One of the more curious themes of the coverage of Adrienne Rich’s death this week is that people seem to want to rescue her from her political beliefs. David Orr’s piece in the New York Times today is representative of that, with the (in my view) unfortunate headline of “The Poet Beyond the Anger.” You could argue that Orr did not choose that title, but then he forges on with this:
But for Ms. Rich, as for any real poet, the question is always: How do we read her work not as social history, but as poetry?
Was this question was asked of, say, Allen Ginsberg, when he died? I am drawing a blank. But even if someone did ask, isn’t it fundamentally absurd to divorce someone’s writing from their circumstances? Particularly when that someone was as clear as Rich that she did not consider there to be a stark line between the two?
In 1997, as some of the older among you will remember, Rich ruffled quite a few feathers when she refused to accept the National Medal for the Arts. She wrote a short letter explaining why:
Anyone familiar with my work from the early Sixties on knows that I believe in art’s social presence—as breaker of official silences, as voice for those whose voices are disregarded, and as a human birthright… There is no simple formula for the relationship of art to justice. But I do know that art—in my own case the art of poetry—means nothing if it simply decorates the dinner table of power which holds it hostage.
More than a few journalists found this move inscrutable. “Huh? Is it a medal — or a napkin ring?” whined one silly columnist in the Washington Post. It was the complacent Clinton era, and before Bush II came along to startle us I guess the whole “dinner table of power” thing seemed, to some, passé.
But we know better now, don’t we?
Later in Orr’s piece, he says of Rich, and of Sylvia Plath, too, that they were “great poets of rage.” Indeed, they were. But their rage was specific, not general. Female rage was, and is, a real thing. But it is not ahistorical. It does not emerge fully formed from the ether. It grows from experience — in Rich’s own case, that of being assumedly lesser than men, and of being a lesbian. To try to lift her out of that is, to say the least, disrespectful, to use a polite-lady word for “galling.”

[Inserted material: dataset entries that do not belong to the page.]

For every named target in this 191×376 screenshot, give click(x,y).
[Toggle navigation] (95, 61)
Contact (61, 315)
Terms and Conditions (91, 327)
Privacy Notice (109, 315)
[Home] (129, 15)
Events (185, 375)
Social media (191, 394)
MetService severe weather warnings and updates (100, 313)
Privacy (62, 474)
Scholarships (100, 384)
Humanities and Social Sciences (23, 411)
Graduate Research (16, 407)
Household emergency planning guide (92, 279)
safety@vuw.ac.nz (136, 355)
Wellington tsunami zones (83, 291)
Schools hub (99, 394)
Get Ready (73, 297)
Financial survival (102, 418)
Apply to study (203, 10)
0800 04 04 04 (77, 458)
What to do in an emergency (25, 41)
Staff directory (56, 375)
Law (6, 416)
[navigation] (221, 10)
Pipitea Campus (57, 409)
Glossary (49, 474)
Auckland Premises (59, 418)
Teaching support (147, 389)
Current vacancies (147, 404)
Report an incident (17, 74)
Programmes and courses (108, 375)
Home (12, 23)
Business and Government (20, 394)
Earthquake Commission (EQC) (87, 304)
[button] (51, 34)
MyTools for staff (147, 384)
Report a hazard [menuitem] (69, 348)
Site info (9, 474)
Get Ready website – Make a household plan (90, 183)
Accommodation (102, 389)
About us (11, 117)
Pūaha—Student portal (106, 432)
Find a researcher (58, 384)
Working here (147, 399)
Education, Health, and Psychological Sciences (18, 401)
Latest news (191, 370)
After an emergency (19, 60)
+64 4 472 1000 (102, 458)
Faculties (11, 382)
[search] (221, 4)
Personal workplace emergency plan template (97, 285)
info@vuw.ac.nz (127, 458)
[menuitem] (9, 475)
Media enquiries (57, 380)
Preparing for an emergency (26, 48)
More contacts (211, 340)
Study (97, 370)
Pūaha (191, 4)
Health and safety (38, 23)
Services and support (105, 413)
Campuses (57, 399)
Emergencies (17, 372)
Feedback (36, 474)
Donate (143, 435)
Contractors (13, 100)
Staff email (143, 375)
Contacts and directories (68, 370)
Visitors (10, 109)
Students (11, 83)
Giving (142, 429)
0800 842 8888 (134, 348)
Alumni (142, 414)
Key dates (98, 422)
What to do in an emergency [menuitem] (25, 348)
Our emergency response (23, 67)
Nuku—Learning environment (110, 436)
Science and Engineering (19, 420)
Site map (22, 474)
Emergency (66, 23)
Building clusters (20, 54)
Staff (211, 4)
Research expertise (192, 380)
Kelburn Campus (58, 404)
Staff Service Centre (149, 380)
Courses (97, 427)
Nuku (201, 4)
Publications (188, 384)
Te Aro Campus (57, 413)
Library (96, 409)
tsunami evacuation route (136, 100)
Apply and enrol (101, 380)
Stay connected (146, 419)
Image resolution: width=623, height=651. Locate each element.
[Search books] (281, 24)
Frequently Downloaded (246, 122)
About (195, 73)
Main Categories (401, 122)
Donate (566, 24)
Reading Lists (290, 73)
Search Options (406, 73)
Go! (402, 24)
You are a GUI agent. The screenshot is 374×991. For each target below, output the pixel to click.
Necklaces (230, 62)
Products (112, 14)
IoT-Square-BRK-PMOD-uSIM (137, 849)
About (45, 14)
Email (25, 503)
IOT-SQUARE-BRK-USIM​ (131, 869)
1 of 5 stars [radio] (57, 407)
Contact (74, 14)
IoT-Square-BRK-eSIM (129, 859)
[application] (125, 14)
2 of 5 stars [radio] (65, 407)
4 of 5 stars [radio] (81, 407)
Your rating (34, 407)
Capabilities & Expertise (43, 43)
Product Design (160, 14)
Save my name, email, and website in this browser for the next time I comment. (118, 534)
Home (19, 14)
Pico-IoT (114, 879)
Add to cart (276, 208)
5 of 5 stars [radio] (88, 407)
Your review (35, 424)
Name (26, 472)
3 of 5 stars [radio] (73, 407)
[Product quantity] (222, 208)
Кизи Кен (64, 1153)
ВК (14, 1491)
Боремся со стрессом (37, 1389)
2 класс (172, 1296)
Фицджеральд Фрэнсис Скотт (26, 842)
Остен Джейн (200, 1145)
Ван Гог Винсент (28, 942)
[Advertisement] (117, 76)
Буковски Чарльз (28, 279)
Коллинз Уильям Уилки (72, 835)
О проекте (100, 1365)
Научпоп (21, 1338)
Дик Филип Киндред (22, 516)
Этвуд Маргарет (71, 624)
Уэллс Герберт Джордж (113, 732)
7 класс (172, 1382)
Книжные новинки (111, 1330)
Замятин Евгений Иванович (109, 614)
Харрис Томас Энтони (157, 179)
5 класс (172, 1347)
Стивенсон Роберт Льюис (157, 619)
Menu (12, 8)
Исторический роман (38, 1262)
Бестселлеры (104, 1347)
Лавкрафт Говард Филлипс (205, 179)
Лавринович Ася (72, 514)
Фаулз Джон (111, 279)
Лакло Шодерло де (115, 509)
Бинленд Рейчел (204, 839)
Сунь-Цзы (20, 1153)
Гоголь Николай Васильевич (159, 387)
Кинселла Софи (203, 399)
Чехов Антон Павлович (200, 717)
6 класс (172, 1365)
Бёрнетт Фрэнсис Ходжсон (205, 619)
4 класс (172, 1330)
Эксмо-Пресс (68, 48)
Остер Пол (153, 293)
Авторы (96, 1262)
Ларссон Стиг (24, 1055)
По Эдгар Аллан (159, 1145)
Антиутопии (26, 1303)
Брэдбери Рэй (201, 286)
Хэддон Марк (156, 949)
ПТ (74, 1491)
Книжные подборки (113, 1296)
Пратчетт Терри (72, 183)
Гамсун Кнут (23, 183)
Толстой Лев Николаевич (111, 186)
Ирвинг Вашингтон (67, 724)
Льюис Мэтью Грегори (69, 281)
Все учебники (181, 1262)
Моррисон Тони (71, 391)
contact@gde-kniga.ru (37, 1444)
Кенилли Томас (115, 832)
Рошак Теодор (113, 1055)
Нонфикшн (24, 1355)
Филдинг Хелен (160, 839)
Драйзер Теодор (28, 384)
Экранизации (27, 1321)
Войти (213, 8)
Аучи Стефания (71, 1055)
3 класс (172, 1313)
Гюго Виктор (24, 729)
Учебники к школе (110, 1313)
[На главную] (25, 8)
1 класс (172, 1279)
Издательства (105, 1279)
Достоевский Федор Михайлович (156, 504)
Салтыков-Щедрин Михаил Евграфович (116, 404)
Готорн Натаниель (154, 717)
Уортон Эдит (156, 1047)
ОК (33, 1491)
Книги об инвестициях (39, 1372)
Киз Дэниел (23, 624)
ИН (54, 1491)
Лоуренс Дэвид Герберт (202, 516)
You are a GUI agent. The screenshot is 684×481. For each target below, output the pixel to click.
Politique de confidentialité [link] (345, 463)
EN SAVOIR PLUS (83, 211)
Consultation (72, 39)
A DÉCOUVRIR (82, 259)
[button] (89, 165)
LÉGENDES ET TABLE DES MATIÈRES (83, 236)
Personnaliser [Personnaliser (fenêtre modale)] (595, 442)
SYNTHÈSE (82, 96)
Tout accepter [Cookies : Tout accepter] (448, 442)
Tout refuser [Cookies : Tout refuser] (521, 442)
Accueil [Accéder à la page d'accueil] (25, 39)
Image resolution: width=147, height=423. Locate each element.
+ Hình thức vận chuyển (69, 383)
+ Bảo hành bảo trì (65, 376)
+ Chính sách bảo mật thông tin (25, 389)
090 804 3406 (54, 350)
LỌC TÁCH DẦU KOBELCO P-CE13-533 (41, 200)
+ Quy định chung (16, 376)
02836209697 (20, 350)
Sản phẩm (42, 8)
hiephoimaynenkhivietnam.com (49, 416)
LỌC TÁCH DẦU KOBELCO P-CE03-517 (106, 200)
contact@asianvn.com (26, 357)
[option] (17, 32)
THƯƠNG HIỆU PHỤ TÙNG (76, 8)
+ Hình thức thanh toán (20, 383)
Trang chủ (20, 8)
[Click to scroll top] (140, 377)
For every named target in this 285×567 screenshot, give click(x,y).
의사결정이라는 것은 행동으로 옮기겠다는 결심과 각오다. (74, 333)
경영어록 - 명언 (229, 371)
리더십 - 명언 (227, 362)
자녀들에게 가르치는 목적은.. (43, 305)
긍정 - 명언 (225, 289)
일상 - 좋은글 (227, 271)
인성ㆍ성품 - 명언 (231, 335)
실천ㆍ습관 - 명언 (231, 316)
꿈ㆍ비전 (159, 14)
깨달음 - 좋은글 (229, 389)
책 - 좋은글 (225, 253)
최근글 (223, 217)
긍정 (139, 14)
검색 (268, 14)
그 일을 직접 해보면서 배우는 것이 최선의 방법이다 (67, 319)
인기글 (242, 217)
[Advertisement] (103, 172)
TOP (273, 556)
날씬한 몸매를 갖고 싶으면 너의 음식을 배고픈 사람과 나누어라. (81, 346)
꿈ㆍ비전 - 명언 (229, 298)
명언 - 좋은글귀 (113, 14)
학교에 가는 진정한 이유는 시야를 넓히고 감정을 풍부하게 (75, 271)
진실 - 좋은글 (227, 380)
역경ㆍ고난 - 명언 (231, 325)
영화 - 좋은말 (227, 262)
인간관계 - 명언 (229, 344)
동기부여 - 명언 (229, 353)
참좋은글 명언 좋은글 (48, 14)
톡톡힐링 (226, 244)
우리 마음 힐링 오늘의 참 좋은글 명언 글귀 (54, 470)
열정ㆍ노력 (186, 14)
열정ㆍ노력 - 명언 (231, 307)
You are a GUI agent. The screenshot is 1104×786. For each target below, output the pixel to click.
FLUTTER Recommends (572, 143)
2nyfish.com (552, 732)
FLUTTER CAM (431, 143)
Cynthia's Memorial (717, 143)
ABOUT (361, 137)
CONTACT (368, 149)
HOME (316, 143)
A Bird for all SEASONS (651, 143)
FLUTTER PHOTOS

I do not think that Orr intends to insult, of course. I imagine that when male critics do this, when they refuse to acknowledge that women write as women, they think it’s a compliment. Because they are treating women the same way as they’d treat men. I can only speak for myself, of course, but I’d prefer instead that we consider that the way we treat men — as presumptively “real” poets, “beyond anger” — is in need of revision.
I’m taking that point from Rich herself. One of my favourite essays of hers is an early one from 1979, called “Taking Women Students Seriously,” which I came across in a class on law school pedagogy a long time ago. She suggests that the solution is not to train women students to “think like men”:
Men in general think badly: in disjuncture from their personal lives, claiming objectivity where the most irrational passions seethe, losing, as Virginia Woolf observed, their senses in the pursuit of professionalism… To think like a woman means thinking critically, refusing to accept the givens, making connections between facts and ideas which men have left unconnected. It means remembering that every mind resides in a body…
That’s right: she said every mind. It would do us well, I think, well over thirty years after she wrote that, to consider it.